I walked closer to him and caressed his face with my hands.

"I thought we agreed that we could make this work?!" He argued.

"You have yet proven that." I crossed my arms, letting my hands drop from his face.

He gritted his teeth at me, getting madder at the second. "You have no idea what I'm going through!"

"Then don't commit to someone when you can't even take care of yourself!" I yelled back in his face.

He remained quiet as I took another change to talk again. "This- this, it feels so good right? Us together? So don't you dare say I didn't want you because I went through hell and back for YOU! Just so you could guilt trip me about Allison." I spat out at him. "You used Allison's death as an advantage- MULTIPLE TIMES!"

'I think it would be good for us to get together, it can distract us from Allison's death.'

'Do you even care about my feelings? I just lost Allison, I don't want to talk Stiles.'

"I mean, Scott- did you even notice we ALL lost her. Issac moved because her death affected him so much! I mean for fuck sake, I lost my best friend and I had to push myself out of bed even when I wanted to just cry in bed for weeks- same for Lydia! You aren't the only person who lost her. You aren't the only person who matters in this." I informed to him as he glared at me.

"But-"

"But, we don't work." I finished for him. "Allison's death is not something you should wore ship and shove in peoples faces so we baby you and let you have it easy, what because your a true alpha we should only feel bad for you?" I cooed at him.

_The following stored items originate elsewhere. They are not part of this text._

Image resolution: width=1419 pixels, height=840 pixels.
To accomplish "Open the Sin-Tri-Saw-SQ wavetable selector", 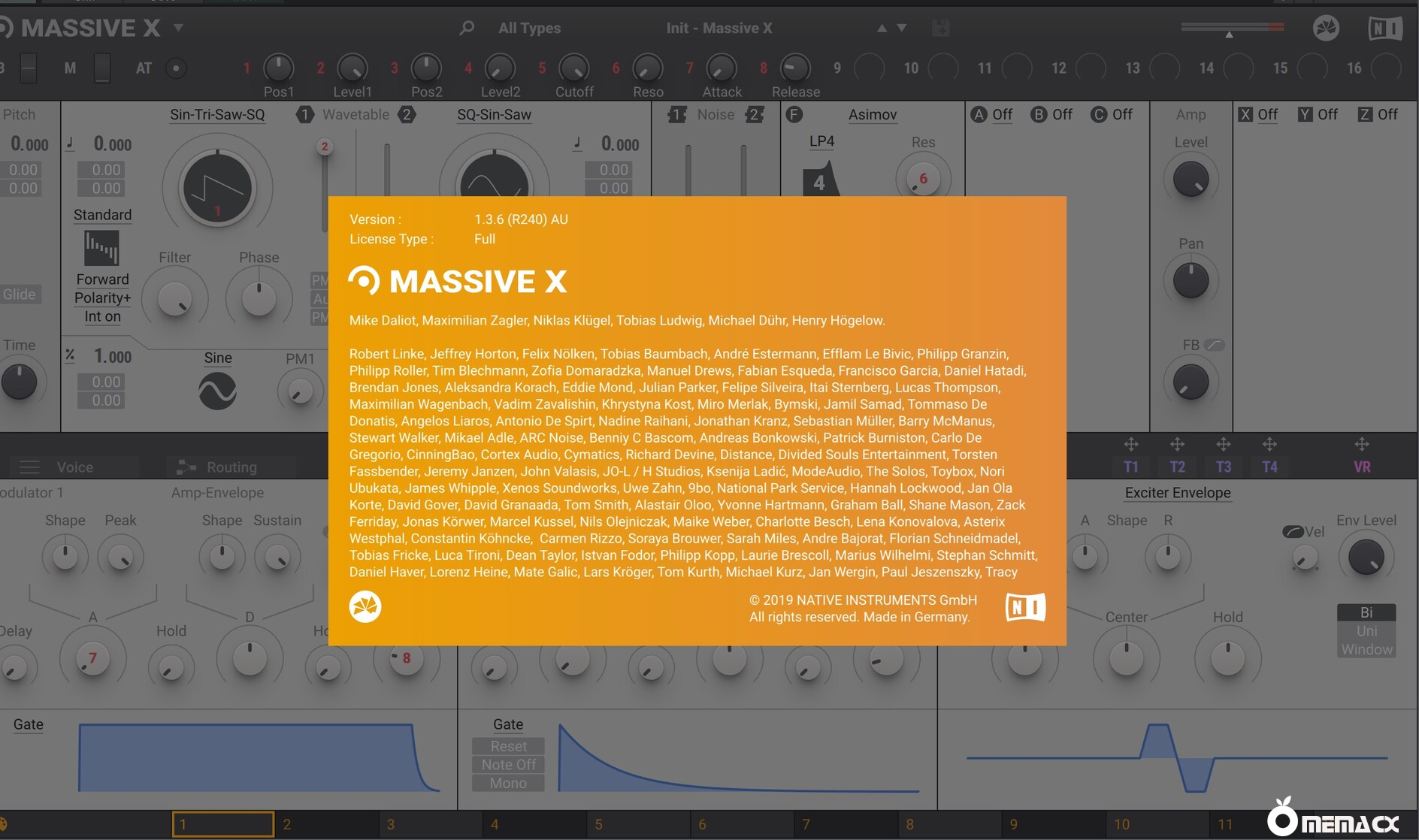I will [x=217, y=115].
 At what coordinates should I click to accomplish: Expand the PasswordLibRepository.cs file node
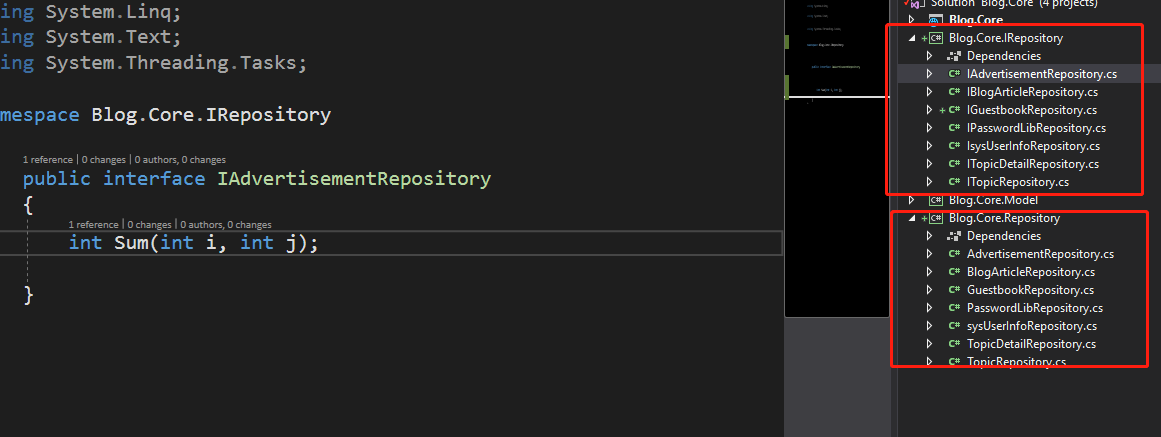930,308
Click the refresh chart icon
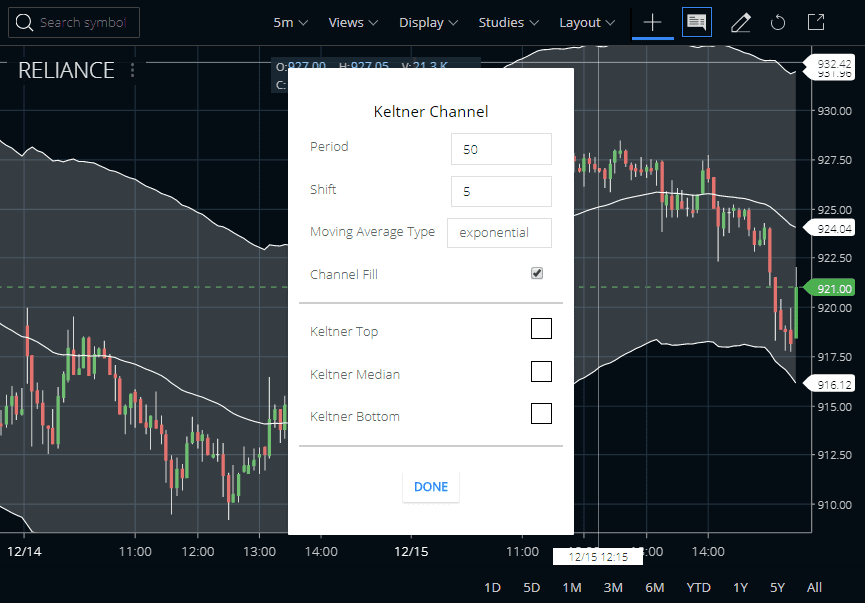The image size is (865, 603). [780, 22]
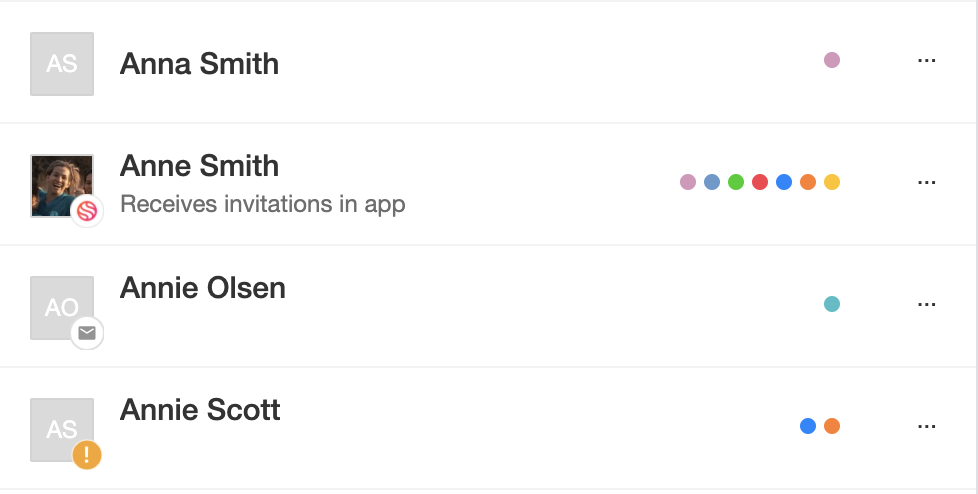Click the green dot in Anne Smith's row

pos(735,182)
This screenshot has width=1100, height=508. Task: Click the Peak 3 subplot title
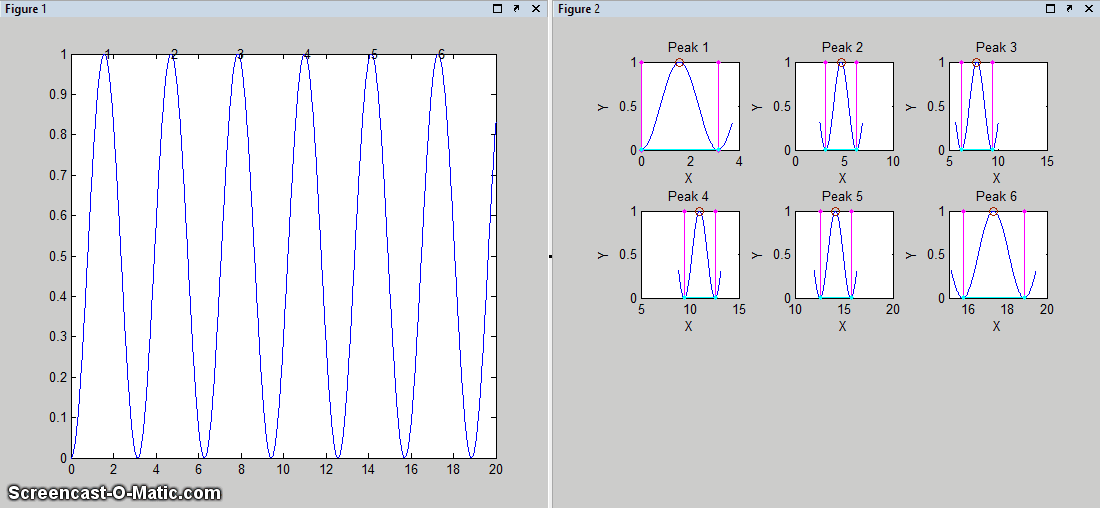996,47
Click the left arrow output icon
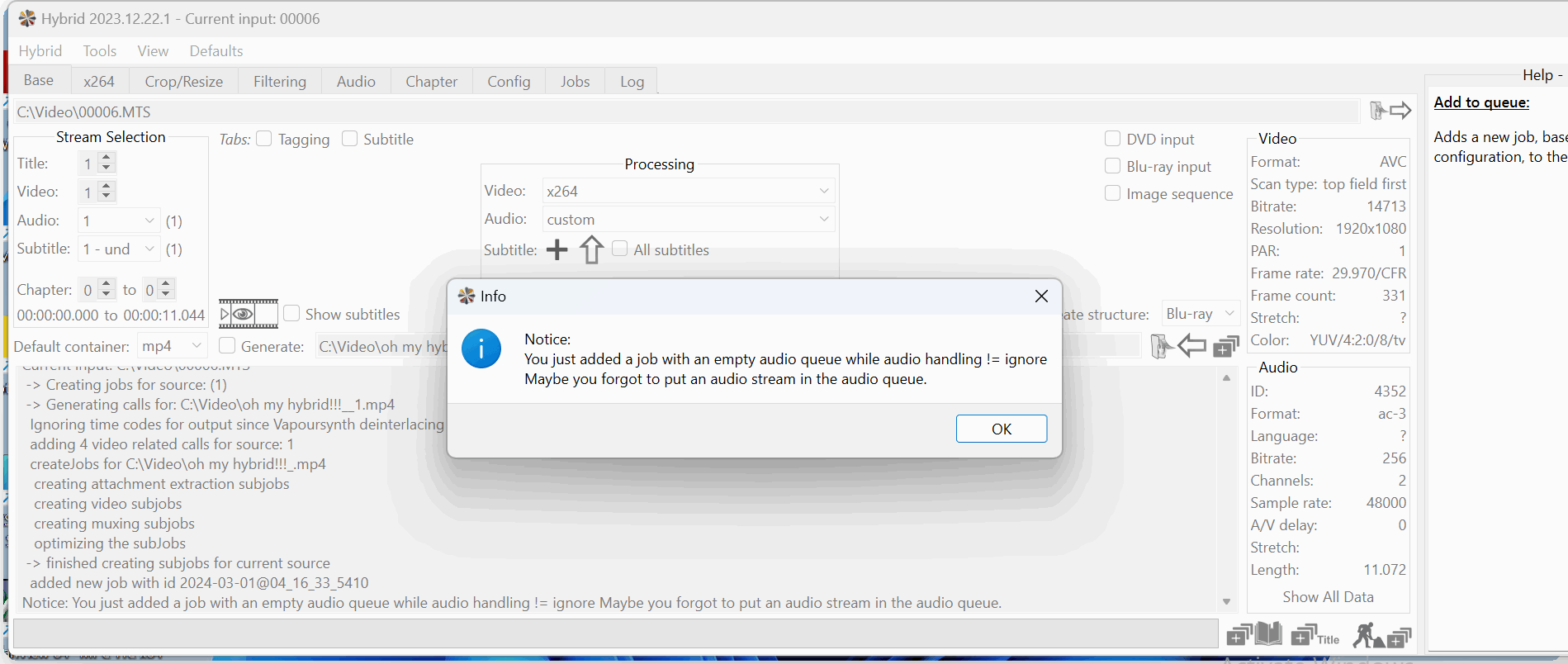 tap(1191, 346)
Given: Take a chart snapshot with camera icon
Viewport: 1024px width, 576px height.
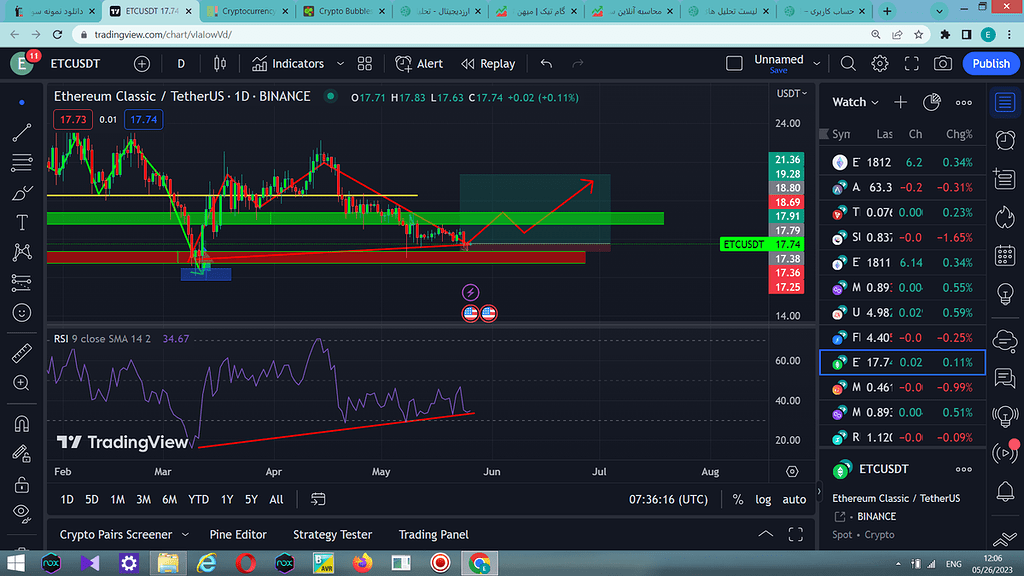Looking at the screenshot, I should click(942, 64).
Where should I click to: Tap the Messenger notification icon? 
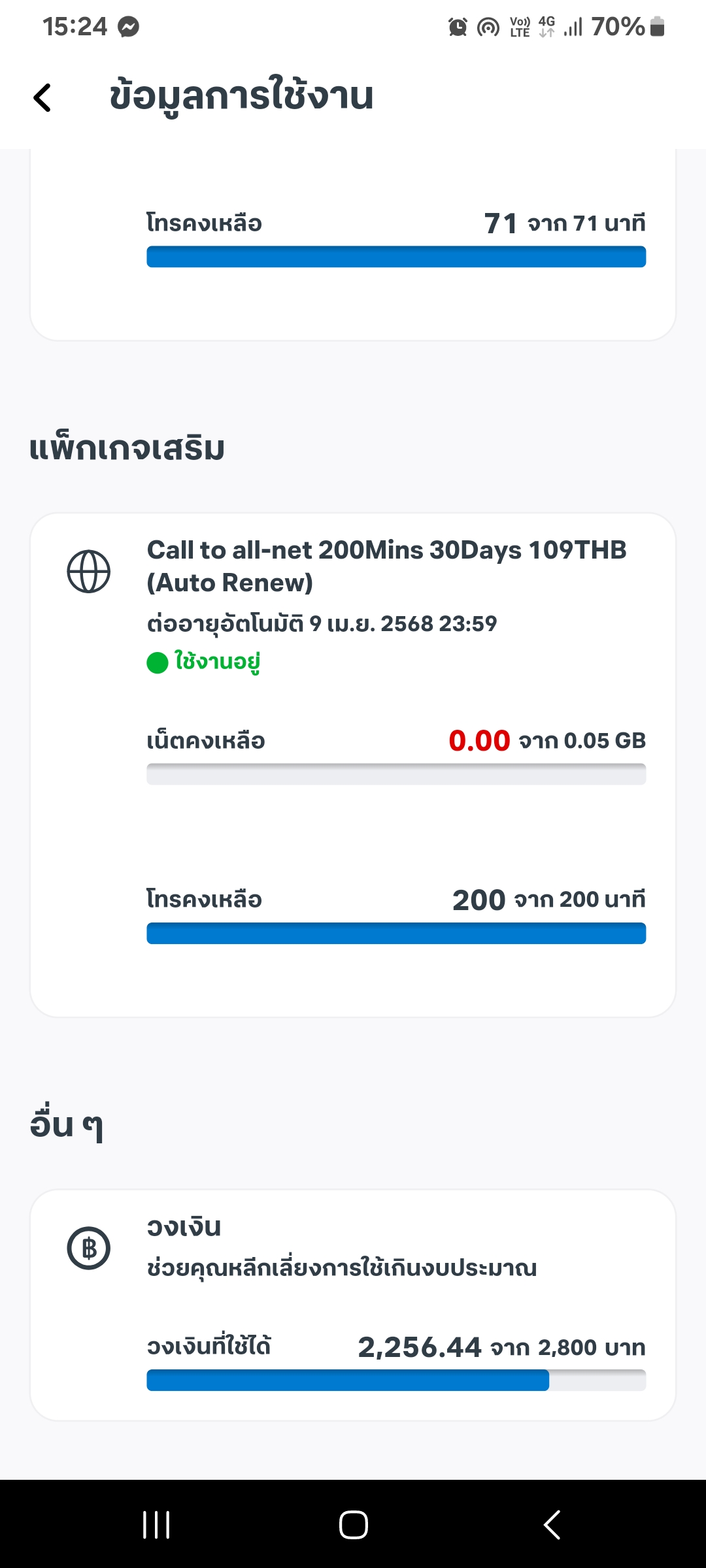tap(129, 27)
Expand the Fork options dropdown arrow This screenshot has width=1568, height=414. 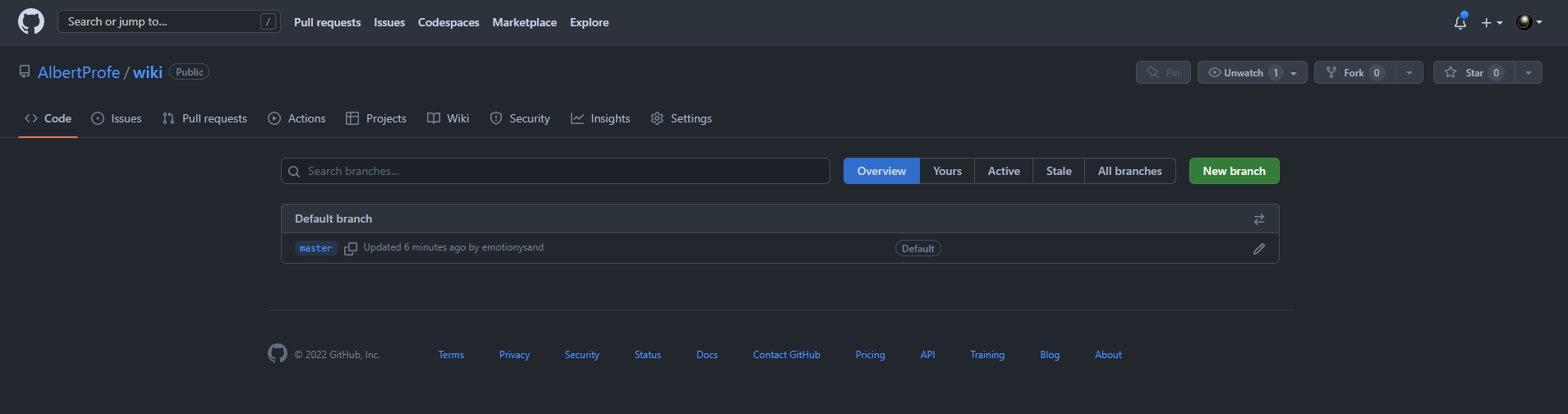[x=1409, y=72]
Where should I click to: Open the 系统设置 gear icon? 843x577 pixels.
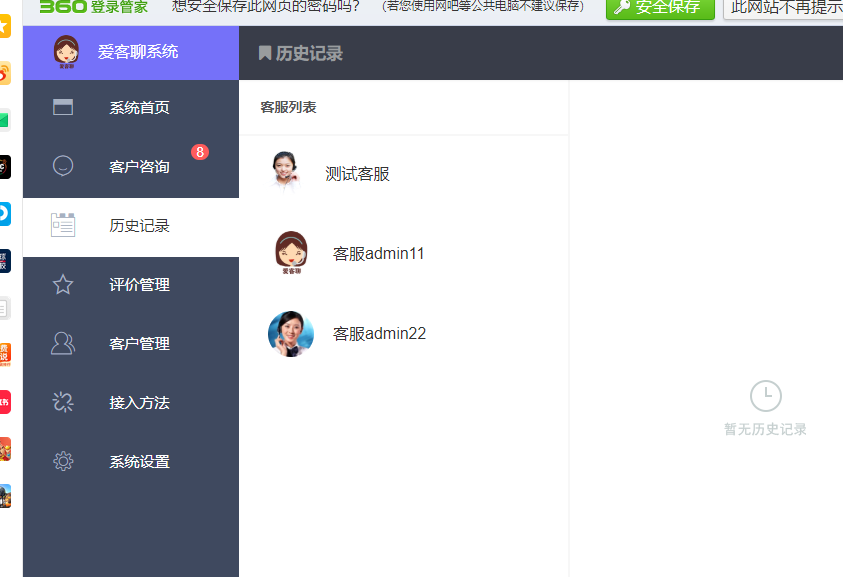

"Stiles, your best friend got possessed and you barely cared. We didn't depend on you because you were a fucking Alpha or werewolf! We wanted you to figure something out because if it was you in that position- Stiles would do anything in his power to save your ass. Then as soon as he got saved you immediately had a fight with him and just left him all alone!"

"You left him alone during his worst times- did he ever do that to you? No! NO HE DIDN'T!" I shouted, making him feel what it felt like to be ignored, seconded place.

"You fucking kissed Lydia, his biggest crush and he forgave you. You- you made his life hell and he stood with you every second of it when he could of easily left you on your own- that's a true best friend. But you? You barely did that for him when he saved him self." I scoffed at him.

Scott stood there just speechless.

"I'm done with your bullshit, I hope it gets better for you- I truly hope it does. It's over." I sighed and walked out.